- TASK GOAL: For each statement, say yes or no to whether it agrees with the forum thread below, and quote the thread's deciding words. 1. PeroK proposes substituting u = v/5. 2. kimiko333 assumed that t2 equals 10. 3. PeroK says the assumed values should result in v = 0.

- DOCUMENT TEXT:
Yeah, now I'm thinking about the appropriate equations. But I don't think those are the ones in 19th thread. Because if I substitute in, I get that v=0 :D.

kimiko333 said:
Yeah, now I'm thinking about the appropriate equations. But I don't think those are the ones in 19th thread. Because if I substitute in, I get that v=0 :D.
I don't see that at all. Why not sub ##u = \frac v 5## into:
kimiko333 said:
##L=t_2*(u+v)##

PeroK said:
I don't see that at all. Why not sub ##u = \frac v 5## into:
Oh, yeah. I forgot to mention that I supposed that t2 is equal to 15 and t1 is equal to 10

kimiko333 said:
Oh, yeah. I forgot to mention that I supposed that t2 is equal to 15 and t1 is equal to 10
That would be fine. It shouldn't lead to ##v = 0##.

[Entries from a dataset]
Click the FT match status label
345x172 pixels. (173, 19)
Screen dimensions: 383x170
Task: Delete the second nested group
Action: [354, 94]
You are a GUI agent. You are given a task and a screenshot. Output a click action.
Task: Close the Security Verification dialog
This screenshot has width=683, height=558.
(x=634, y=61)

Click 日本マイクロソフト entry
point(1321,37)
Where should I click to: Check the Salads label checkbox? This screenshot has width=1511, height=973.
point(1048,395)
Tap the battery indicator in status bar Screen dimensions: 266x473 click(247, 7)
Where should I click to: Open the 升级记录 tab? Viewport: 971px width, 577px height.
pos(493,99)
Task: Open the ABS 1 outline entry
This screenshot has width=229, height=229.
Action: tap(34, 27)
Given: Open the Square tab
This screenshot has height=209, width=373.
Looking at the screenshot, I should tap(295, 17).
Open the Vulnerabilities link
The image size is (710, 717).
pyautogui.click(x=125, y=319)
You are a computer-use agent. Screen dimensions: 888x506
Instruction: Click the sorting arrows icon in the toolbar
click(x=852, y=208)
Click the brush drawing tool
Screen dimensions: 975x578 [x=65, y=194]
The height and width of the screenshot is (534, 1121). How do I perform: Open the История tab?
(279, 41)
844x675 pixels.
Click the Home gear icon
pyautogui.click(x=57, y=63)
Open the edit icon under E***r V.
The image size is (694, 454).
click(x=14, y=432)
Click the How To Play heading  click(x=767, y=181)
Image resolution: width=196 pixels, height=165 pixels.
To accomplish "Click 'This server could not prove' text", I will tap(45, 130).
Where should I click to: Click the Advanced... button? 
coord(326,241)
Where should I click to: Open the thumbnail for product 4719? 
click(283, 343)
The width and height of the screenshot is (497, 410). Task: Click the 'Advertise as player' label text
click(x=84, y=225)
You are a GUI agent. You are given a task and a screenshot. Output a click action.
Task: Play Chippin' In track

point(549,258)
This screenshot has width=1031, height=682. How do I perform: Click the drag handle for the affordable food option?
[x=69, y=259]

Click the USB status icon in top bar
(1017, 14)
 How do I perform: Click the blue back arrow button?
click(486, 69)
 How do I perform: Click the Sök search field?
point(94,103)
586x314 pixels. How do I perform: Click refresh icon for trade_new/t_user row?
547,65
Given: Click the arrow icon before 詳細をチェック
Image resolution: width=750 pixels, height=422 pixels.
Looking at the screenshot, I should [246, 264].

- EXPECTED OUTPUT:
1. Yes: "Why not sub ##u = \frac v 5## into:"
2. No: "I supposed that t2 is equal to 15 and t1 is equal to 10"
3. No: "It shouldn't lead to ##v = 0##."